• GIVEN REQUEST A: Could you copy the text on OP_IF, OP_SECURETHEBAG and tapscript parsing word for word, in full?

• READING PASSAGE:
==================================================

I disagree that we get composability semantics because of OP_IF. E.g., the
script "OP_IF .... " and "OP_END" are two scripts that separately are
invalid as parsed, but together are valid. OP_IF already imposes some
lookahead functionality... but as I understand it, it may be feasible to
get rid of OP_IF for tapscripts anyways. Also in this bucket are P2SH and
segwit, which I think breaks this because the concat of two p2sh scripts or
segwit scripts is not the same as them severally.

I also think that the OP_SECURETHEBAG use of pushdata is a backwards
compatible hack: we can always later redefine the parser to parse
OP_SECURETHEBAG as the 34 byte opcode, recapturing the purity of the
semantics. We can also fix it to not use an extra byte in a future tapleaf
version.

====

In any case, I don't disagree with figuring out what patching the parser to
handle multibyte opcodes would look like. If that sort of upgrade-path were
readily available when I wrote this, it's how I would have done it. There
are two approaches I looked at mostly:

1) Adding flags to GetOp to change how it parses
  a) Most of the same code paths used for new and old script
  b) Higher risk of breaking something in old script style/downstream
  c) Cleans up only one issue (multibyte opcodes) leaves other warts in
place
  d) less bikesheddable design (mostly same as old script)
  e) code not increased in size
2) Adding a completely new interpreter for Tapscript
  a) Fork the existing interpreter code
  b) For all places where scripts are run, switch based on if it is
tapscript or not
  c) Can clean up various semantics, can even do fancier things like
huffman encode opcodes to less than a byte
  d) Can clearly separate parsing the script from executing it
  e) Can improve versioning techniques
  f) Low risk of breaking something in old script style/downstream
  g) Increases amount of code substantially
  h) Bikesheddable design (everything is on the table).

==================================================

• GIVEN REQUEST B: Can you write out every one of the records below again, requests included, adding 13 to each coordinate in their answers and leaving out the pictures?

• DATA FOR THE TASK:
==================================================

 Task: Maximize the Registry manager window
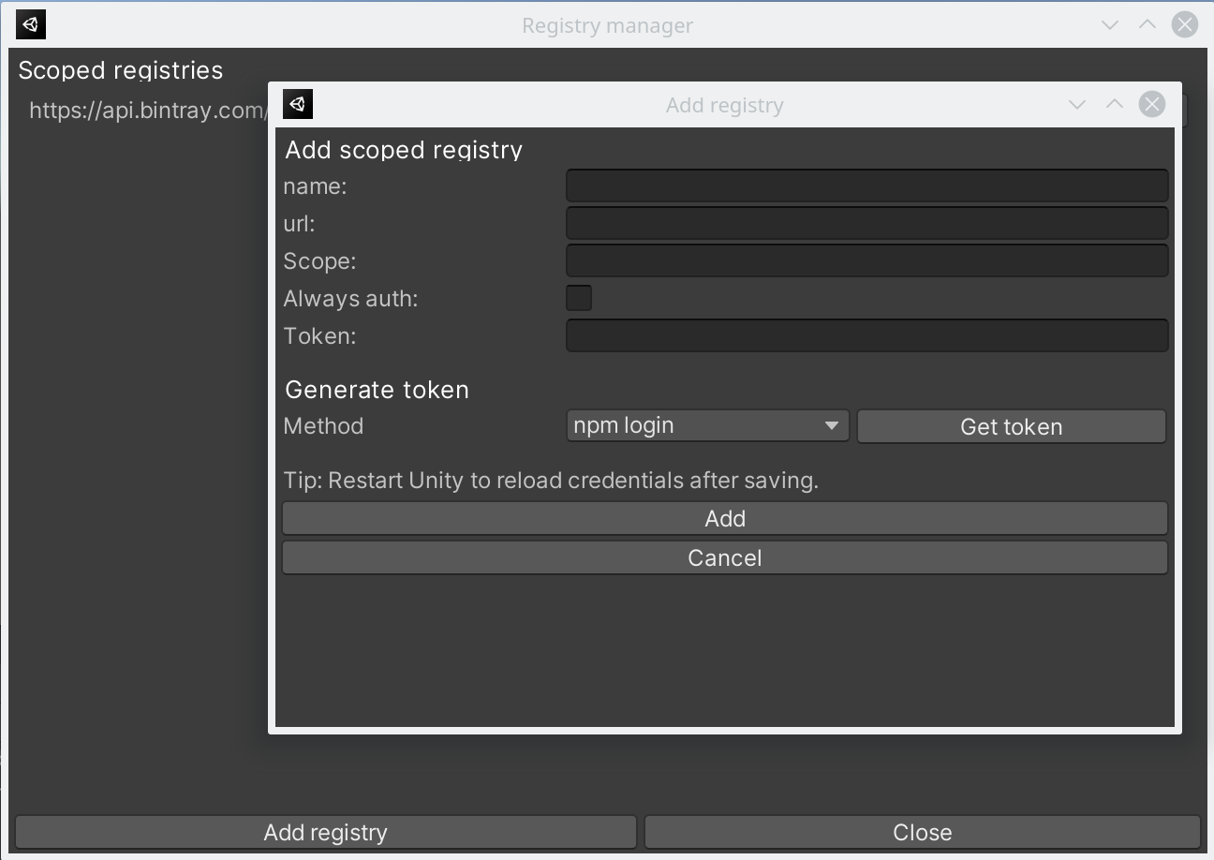pos(1147,25)
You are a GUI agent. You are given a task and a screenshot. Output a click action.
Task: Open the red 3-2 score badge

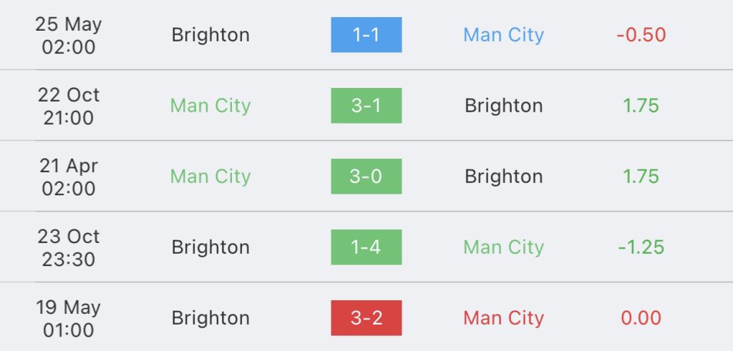pyautogui.click(x=366, y=318)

==================================================

• EXPECTED OUTPUT A:
I disagree that we get composability semantics because of OP_IF. E.g., the
script "OP_IF .... " and "OP_END" are two scripts that separately are
invalid as parsed, but together are valid. OP_IF already imposes some
lookahead functionality... but as I understand it, it may be feasible to
get rid of OP_IF for tapscripts anyways. Also in this bucket are P2SH and
segwit, which I think breaks this because the concat of two p2sh scripts or
segwit scripts is not the same as them severally.

I also think that the OP_SECURETHEBAG use of pushdata is a backwards
compatible hack: we can always later redefine the parser to parse
OP_SECURETHEBAG as the 34 byte opcode, recapturing the purity of the
semantics. We can also fix it to not use an extra byte in a future tapleaf
version.

====

In any case, I don't disagree with figuring out what patching the parser to
handle multibyte opcodes would look like. If that sort of upgrade-path were
readily available when I wrote this, it's how I would have done it. There
are two approaches I looked at mostly:

1) Adding flags to GetOp to change how it parses
  a) Most of the same code paths used for new and old script
  b) Higher risk of breaking something in old script style/downstream
  c) Cleans up only one issue (multibyte opcodes) leaves other warts in
place
  d) less bikesheddable design (mostly same as old script)
  e) code not increased in size
2) Adding a completely new interpreter for Tapscript
  a) Fork the existing interpreter code
  b) For all places where scripts are run, switch based on if it is
tapscript or not
  c) Can clean up various semantics, can even do fancier things like
huffman encode opcodes to less than a byte
  d) Can clearly separate parsing the script from executing it
  e) Can improve versioning techniques
  f) Low risk of breaking something in old script style/downstream
  g) Increases amount of code substantially
  h) Bikesheddable design (everything is on the table).

• EXPECTED OUTPUT B:
 Task: Maximize the Registry manager window
pos(1160,38)
You are a GUI agent. You are given a task and a screenshot. Output a click action.
Task: Open the red 3-2 score badge

pyautogui.click(x=379, y=331)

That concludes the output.